_YOUR TASK_
After locating the line that holds "Where should I click to: Click", transcribe it and each following line to the end of the records, changing nothing and adding nothing.

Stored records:

################

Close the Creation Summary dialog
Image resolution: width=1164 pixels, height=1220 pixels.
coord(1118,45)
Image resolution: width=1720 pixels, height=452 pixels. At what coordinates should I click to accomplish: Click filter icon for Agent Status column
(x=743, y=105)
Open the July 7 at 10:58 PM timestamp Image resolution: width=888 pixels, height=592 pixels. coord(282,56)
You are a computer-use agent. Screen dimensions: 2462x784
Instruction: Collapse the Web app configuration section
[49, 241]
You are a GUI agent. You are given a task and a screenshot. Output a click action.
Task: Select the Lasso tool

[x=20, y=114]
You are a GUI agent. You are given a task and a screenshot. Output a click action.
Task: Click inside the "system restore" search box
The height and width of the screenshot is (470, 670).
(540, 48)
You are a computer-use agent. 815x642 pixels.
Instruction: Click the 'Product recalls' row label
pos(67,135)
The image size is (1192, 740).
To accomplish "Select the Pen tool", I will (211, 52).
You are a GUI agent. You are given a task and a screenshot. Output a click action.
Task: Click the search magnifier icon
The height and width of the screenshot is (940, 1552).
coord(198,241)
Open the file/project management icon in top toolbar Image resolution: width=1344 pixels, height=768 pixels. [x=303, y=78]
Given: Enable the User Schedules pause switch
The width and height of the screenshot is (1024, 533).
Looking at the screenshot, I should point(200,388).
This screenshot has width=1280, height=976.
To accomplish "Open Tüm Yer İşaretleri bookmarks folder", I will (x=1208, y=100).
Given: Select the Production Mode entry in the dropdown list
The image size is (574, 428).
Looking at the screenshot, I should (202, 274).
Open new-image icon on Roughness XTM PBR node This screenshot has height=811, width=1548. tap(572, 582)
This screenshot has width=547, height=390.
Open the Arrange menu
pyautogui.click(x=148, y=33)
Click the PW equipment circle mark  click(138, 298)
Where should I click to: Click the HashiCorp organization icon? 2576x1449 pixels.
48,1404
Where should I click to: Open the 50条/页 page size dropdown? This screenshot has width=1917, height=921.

################

_SOLVED EXERCISE_
Where should I click to: Click the HashiCorp organization icon? 2576x1449 pixels.
48,1404
Where should I click to: Open the 50条/页 page size dropdown? This screenshot has width=1917, height=921.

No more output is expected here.